FCC Seeks Comments on Drone Covered List, Creators Weigh In
Creators have until May 11 to tell the FCC how its drone covered-list move is affecting sales, support, and the gear already in their bags.
The FCC’s drone covered-list fight is one of the rare moments photographers and filmmakers can still push back before restrictions harden into the market. The reply deadline is May 11, 2026, and the agency is taking comments on petitions from DJI and Autel after its December 22, 2025 decision to add foreign-produced uncrewed aircraft systems and critical components to the Covered List.
That move has already changed the aerial imaging business far beyond the drone aisle. FCC guidance says the designation blocks new equipment authorizations for covered foreign-produced UAS and components, which means companies like DJI can no longer bring new products to the U.S. market unless they get special authorization. For creators who shoot real estate, landscapes, events, industrial work, or documentaries, that affects more than what is on shelves. It reaches into pricing, support, upgrade paths, and the long tail of parts and accessories that make a drone practical to own.
The filing window is tied to a formal record the FCC set out in Public Notice DA 26-223 on March 6, 2026. DJI filed a petition for reconsideration on January 21, 2026, and Autel filed an application for review the same day. A Federal Register notice set oppositions to those filings for April 6, 2026, with replies due May 11, making this the last major chance for affected users to spell out how the policy lands in day-to-day work.
The FCC’s FAQs say the covered-list action does not automatically reach drones made exclusively for federal government use, since those generally do not need FCC equipment authorization. The agency also left several creator-facing questions unresolved, including whether foreign-produced parts inside otherwise U.S.-made drones matter, how dual-use equipment is treated, whether testing and evaluation are restricted, and whether Blue UAS approval creates an exemption.
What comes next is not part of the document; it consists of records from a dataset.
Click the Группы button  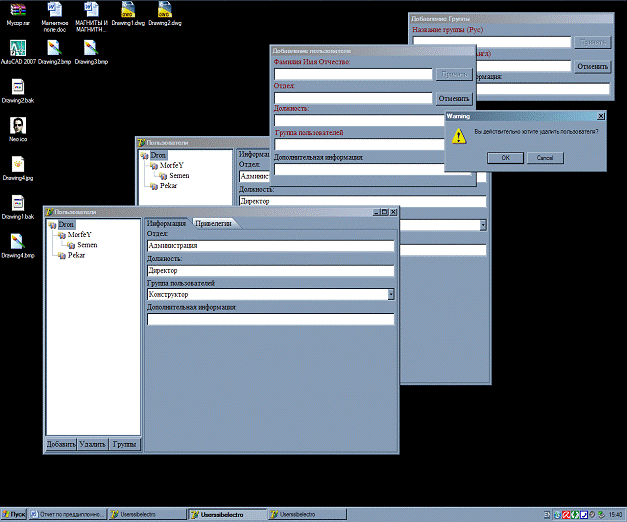125,443
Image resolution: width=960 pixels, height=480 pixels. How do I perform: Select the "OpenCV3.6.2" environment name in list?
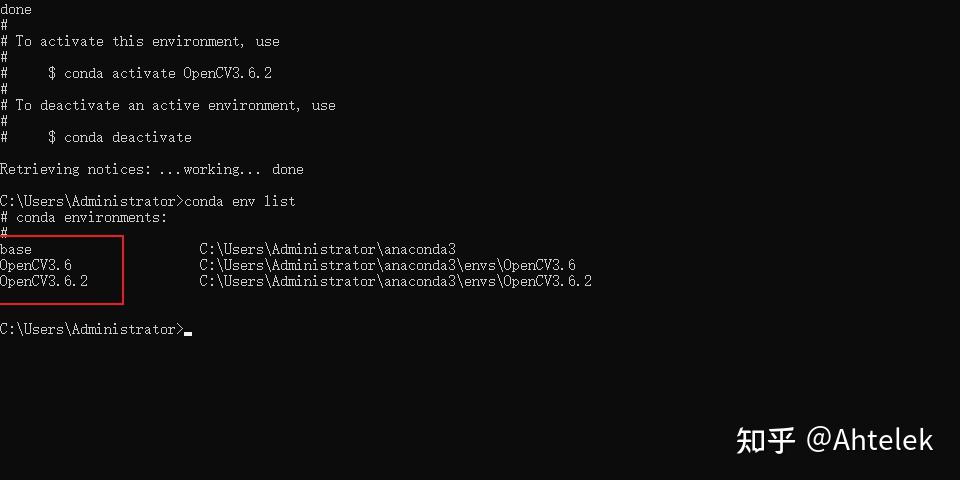click(44, 281)
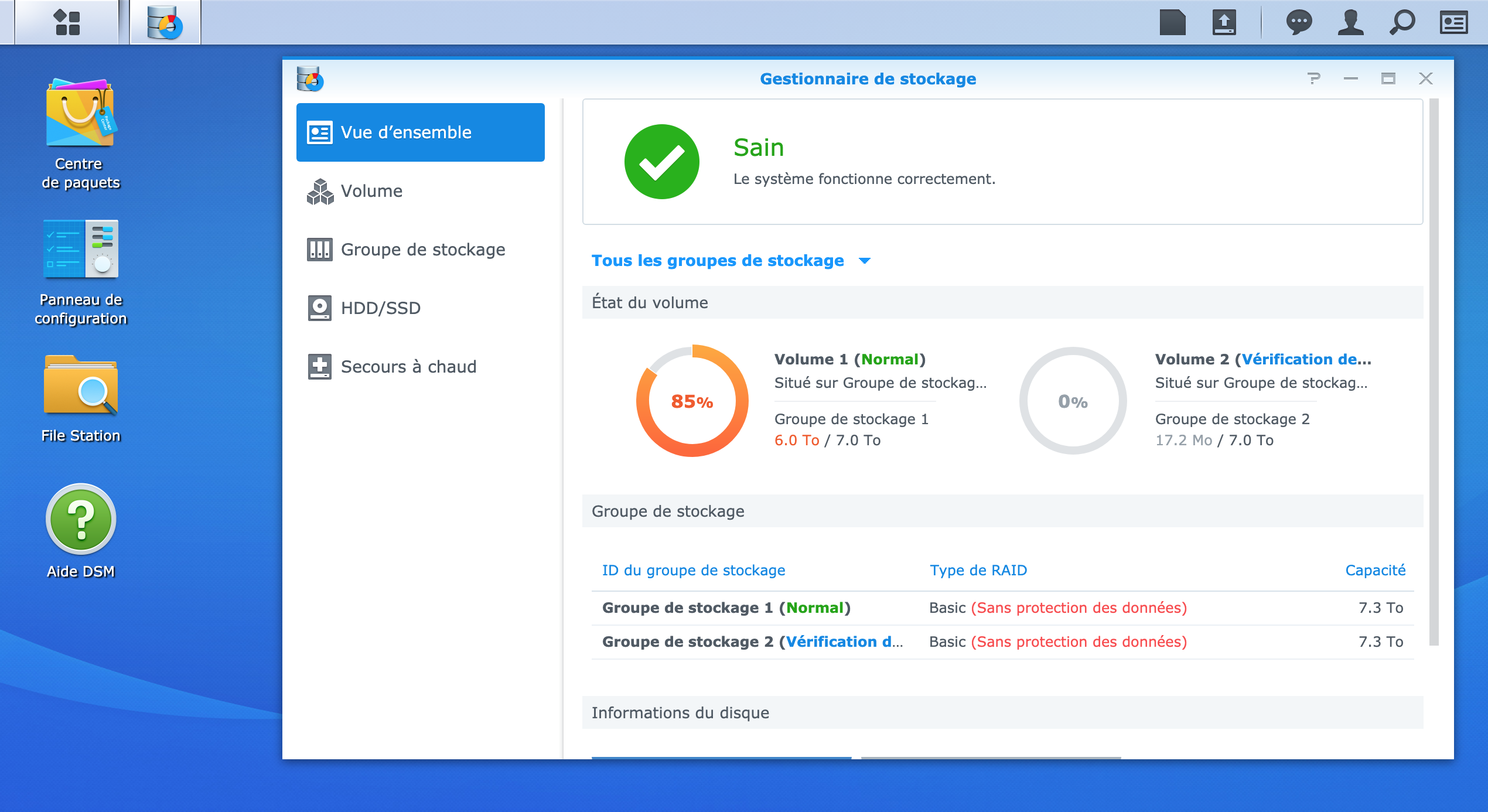Open Centre de paquets desktop icon
The width and height of the screenshot is (1488, 812).
click(x=81, y=113)

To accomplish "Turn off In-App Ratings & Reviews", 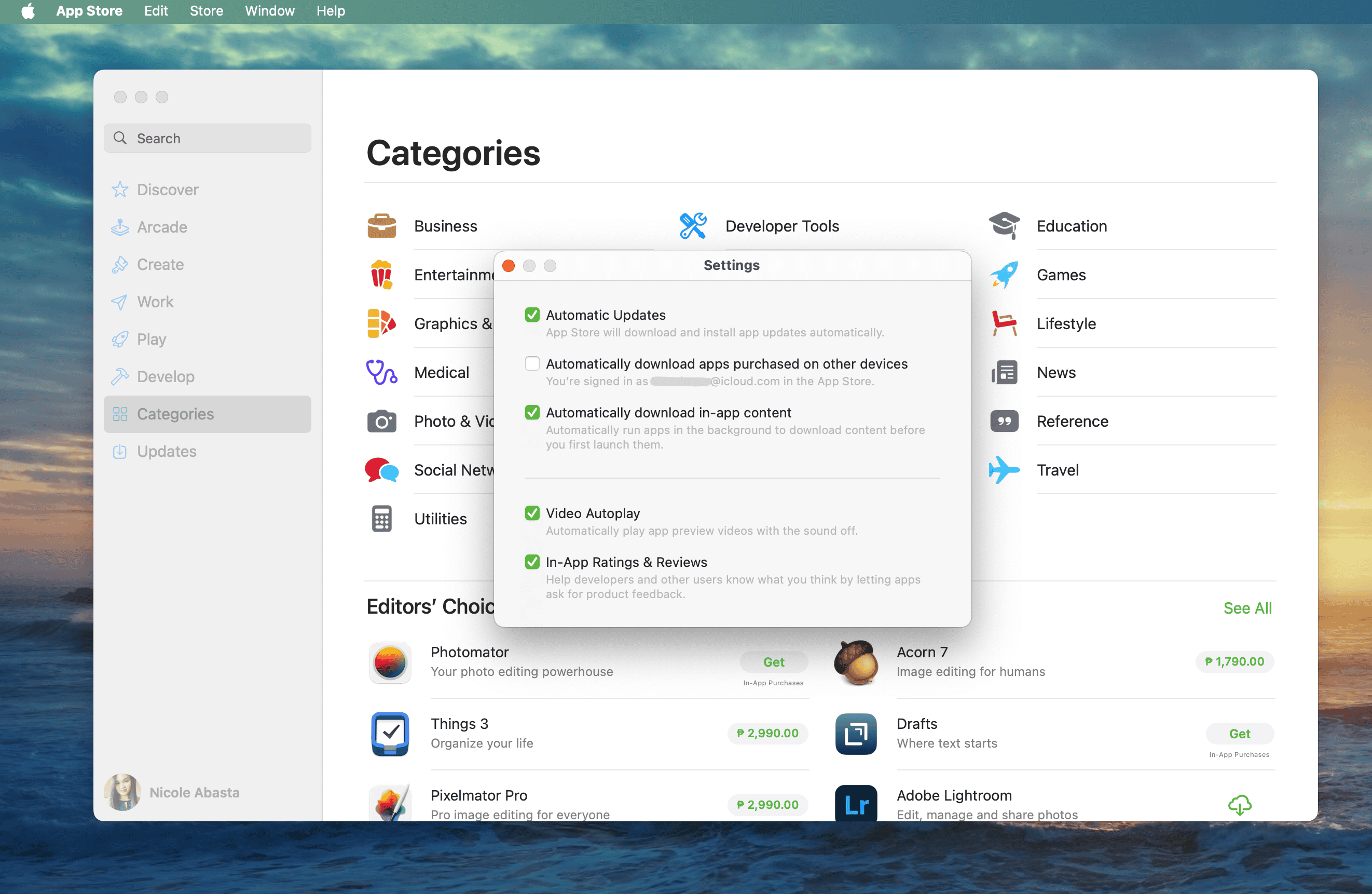I will (532, 562).
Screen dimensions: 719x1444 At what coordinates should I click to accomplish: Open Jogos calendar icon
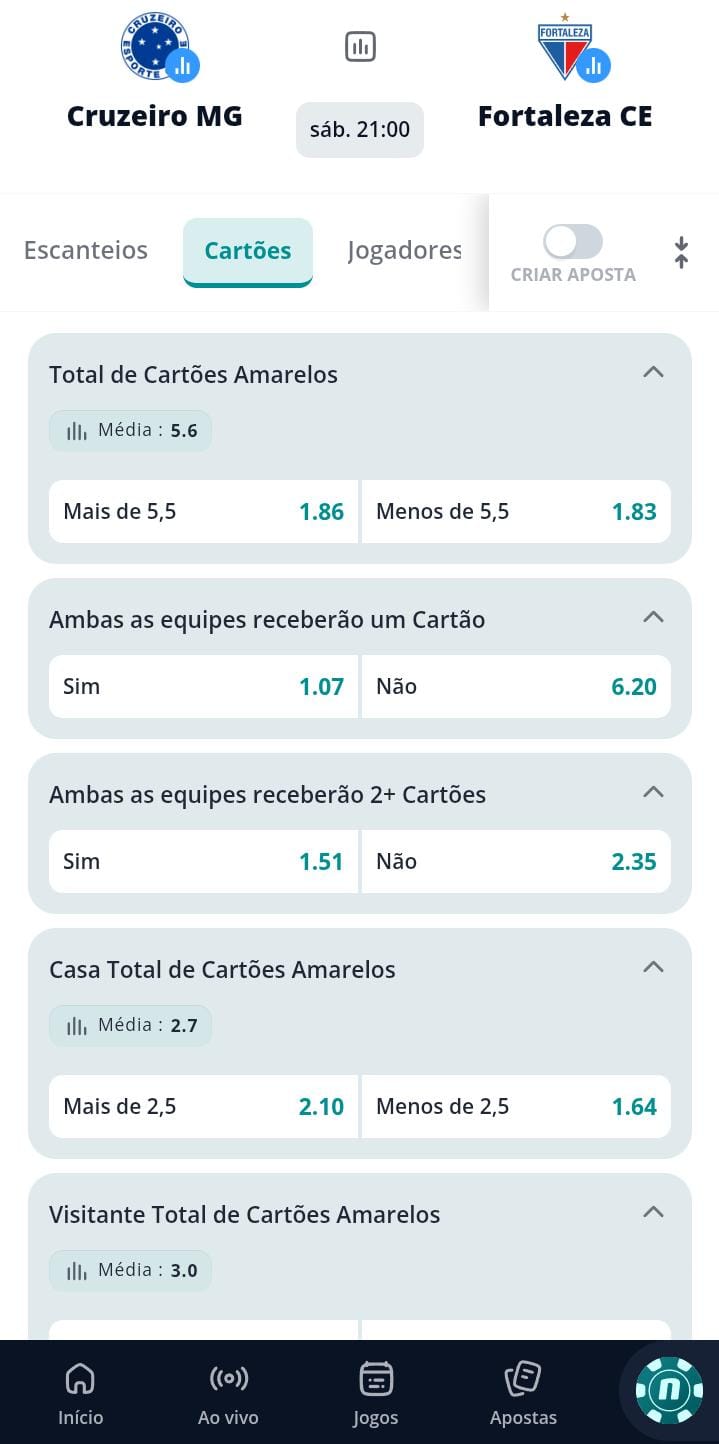376,1392
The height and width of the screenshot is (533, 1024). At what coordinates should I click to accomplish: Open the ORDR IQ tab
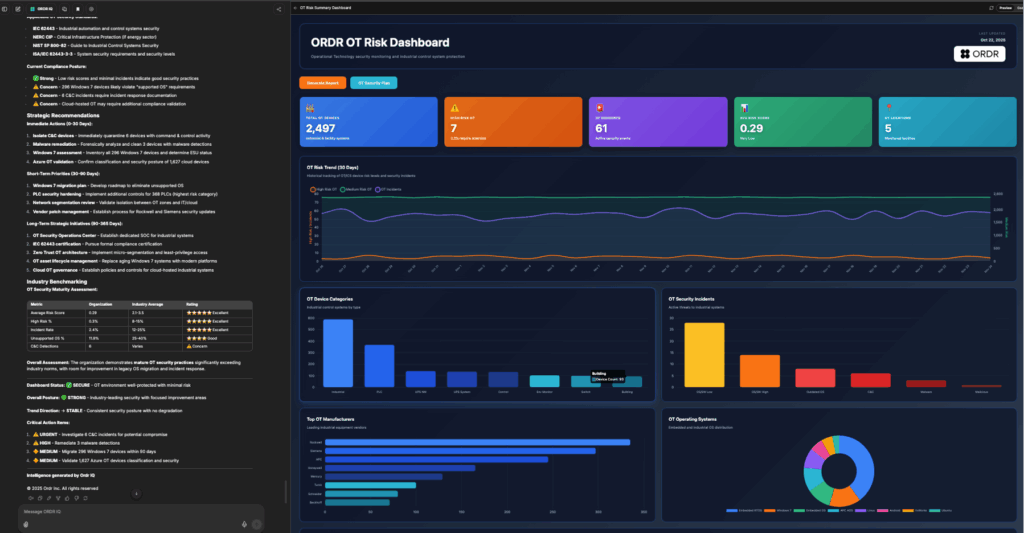click(45, 8)
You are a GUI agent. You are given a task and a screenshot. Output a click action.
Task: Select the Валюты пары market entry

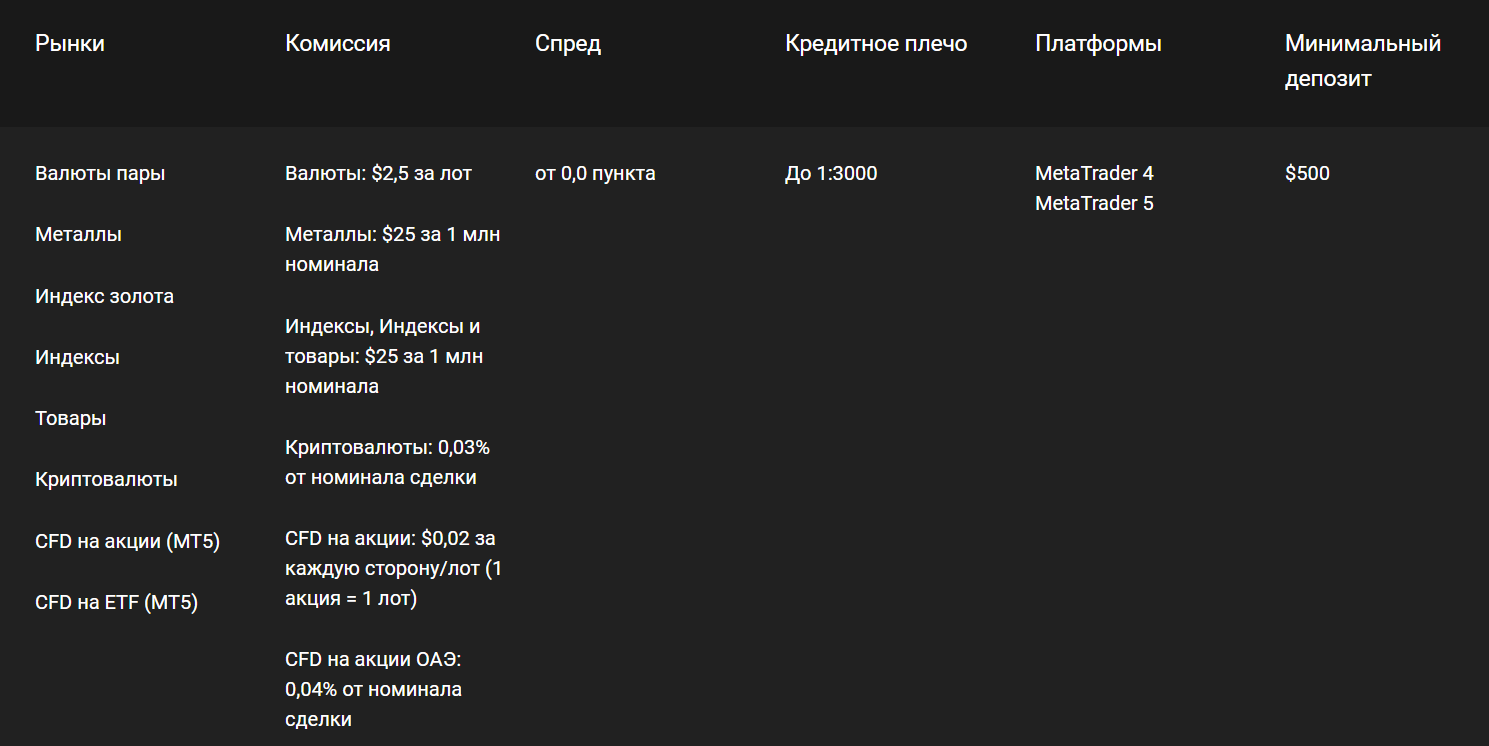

That ambiguity matters because the January 7, 2026 follow-up notice carved out temporary relief until January 1, 2027 for some equipment, including items on the Defense Contract Management Agency’s Blue UAS Cleared List and products that qualify as domestic end products under Buy American rules. At the same time, DJI has already skipped U.S. releases of products including the Avata 360, the Osmo Pocket 4, and the Mic Mini 2, a sign that the fallout is spreading into the wider creator ecosystem, not just the drone category.
The public-comment process gives photographers, filmmakers, and commercial operators a direct channel to tell regulators what the ban means for jobs, safety, and access to tools. In a market where DJI has long dominated aerial imaging, the FCC’s next move will shape what creators can buy, what they can repair, and what they can realistically keep in service.